Quando le sentenze di calciopoli hanno spedito la Juve in B per la prima volta nella sua ultracentenaria storia, Alessandro Del Piero da buon capitano non solo non ha avuto benche' il minimo dubbio, bensi' e' stato il primo ad accettare la nuova realta', esempio seguito successivamente in maniera spontanea da Nedved e Buffon e un po' meno spontanea da Trezeguet e Camoranesi, per citare solamente le stelle di prima grandezza dell'organico bianconero. E cosi', in occasione del suo 32esimo compleanno, capitan Del Piero, per la gioia dell'Italia bianconera, rilancia non solo le proprie ambizioni, ma anche e soprattutto quelle della sua Juve.

"Sono soddisfatto - dichiara Del Piero - i picchi sono stati solo in alto. Ho vinto il mondiale, il campionato e segnato molto gol, non vedo dove siano i problemi. La Juve non ha vissuto bel momento, ma non sono cose che riguardano il gioco e che non posso rimproverarmi". La sua carriera e' stata esclusivamente a tinte bianconere, anche se Del Piero ammette che ci sono stati momenti in cui poteva andare via: "Il primo dopo la vittoria in Coppa Intercontinentale, poi quando dissi "se non sono piu' necessario alla Juventus posso anche andarmene" e l’altro quest’estate. Ma sono legato a questa societa', da qualcosa di piu' di un rapporto lavorativo. Se fossi andato via per giocare in altre squadre avrei potuto guadagnare di piu', ma io qui ci sto molto volentieri per tanti motivi"

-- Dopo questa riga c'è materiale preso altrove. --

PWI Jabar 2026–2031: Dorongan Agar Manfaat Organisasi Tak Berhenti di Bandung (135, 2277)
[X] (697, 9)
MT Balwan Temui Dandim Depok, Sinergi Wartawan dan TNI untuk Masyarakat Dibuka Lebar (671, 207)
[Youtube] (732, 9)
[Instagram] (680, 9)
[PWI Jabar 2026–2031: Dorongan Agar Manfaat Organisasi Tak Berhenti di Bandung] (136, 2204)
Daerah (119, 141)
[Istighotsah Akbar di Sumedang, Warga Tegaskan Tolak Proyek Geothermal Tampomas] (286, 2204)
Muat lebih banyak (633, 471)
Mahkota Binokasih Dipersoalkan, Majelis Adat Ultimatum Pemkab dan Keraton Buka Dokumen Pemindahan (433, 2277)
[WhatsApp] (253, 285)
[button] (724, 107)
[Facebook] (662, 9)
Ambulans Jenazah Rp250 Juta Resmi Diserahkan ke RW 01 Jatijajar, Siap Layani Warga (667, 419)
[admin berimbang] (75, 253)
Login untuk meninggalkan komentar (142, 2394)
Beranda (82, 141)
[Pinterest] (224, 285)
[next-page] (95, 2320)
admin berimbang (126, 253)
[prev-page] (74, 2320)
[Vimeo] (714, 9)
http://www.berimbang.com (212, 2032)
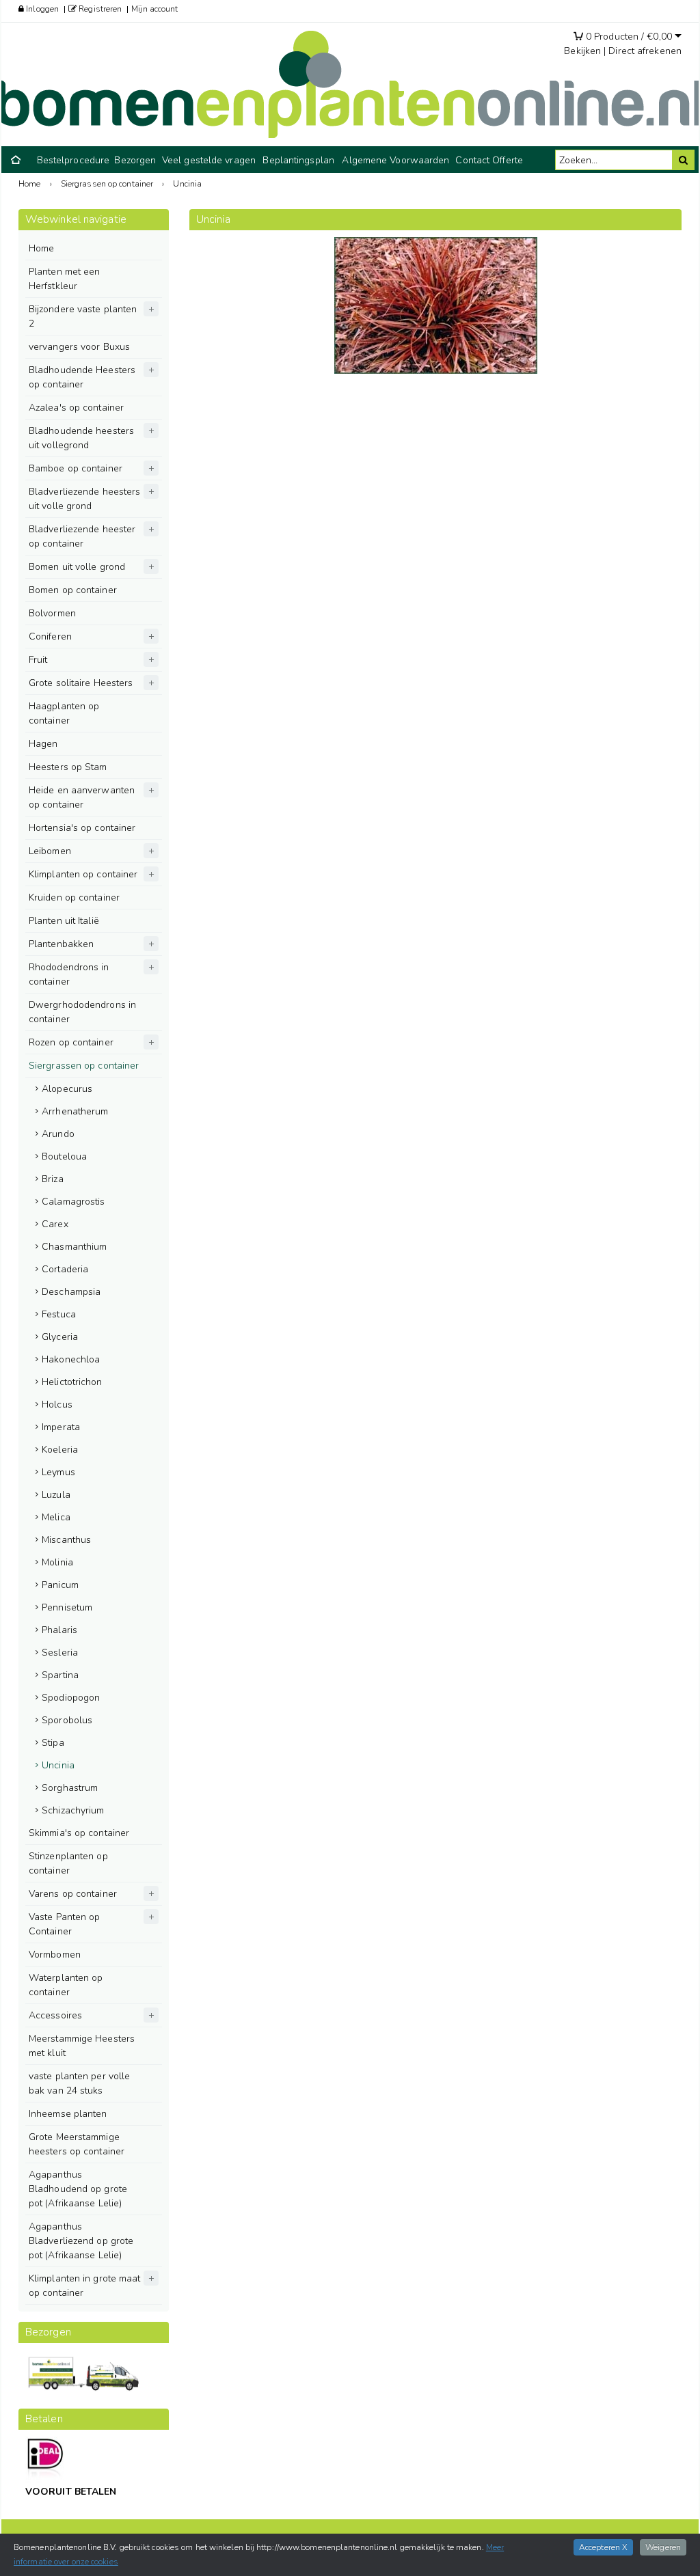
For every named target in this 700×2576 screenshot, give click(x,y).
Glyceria (60, 1336)
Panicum (60, 1584)
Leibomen (50, 851)
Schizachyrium (73, 1810)
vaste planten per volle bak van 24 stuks (79, 2083)
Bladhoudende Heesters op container (82, 377)
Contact (472, 160)
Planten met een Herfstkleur (64, 278)
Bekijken (582, 50)
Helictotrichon (72, 1381)
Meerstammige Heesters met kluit (82, 2045)
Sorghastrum (70, 1787)
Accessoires (55, 2015)
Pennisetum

Poi, parlando del presente, Del Piero ha dichiarato: "Questa e' una stagione di sacrifici: la mia missione e' portare la Juve in A. La serie A ci manca tanto, e non vedo Inter e Palermo cosi' distanti dalle nostre prestazioni. Speriamo l’anno prossimo di avere uno spazio importante. La serie A e' orfana dei bianconeri, lo diciamo noi e lo dicono anche gli altri. La base della squadra attuale e' molto buona e con un piccolo sforzo societario potrebbe tornare nel calcio che conta molto prima dei cinque anni di cui ho sentito parlare. Penso ad esempio ad una immediata qualificazione in Champions League e, perche' no, anche lottare per lo scudetto".

E a proposito di un eventuale ritiro dall'attivita' agonistica, il capitano bianconero risponde: "Il declino non mi spaventa, non mi vedo in difficolta'. Io sono sempre qui anche se mi davano per finito 5 anni fa. Non posso star dietro a ciò che dicono opinionisti, vedo solo quello che faccio in campo, sono in forma, segno e sono decisivo. Gli allenatori a cui sono piu' legato? Ancelotti, che e' sempre andato avanti per la sua strada, e Marcello Lippi con cui ho condiviso 7 anni in bianconero e la vittoria al Mondiale. Le voci che lo danno sulla panchina del Milan? Non lo vedo in rossonero, non lo vedo proprio allenare in Italia, meglio se scegliesse di andare all’estero".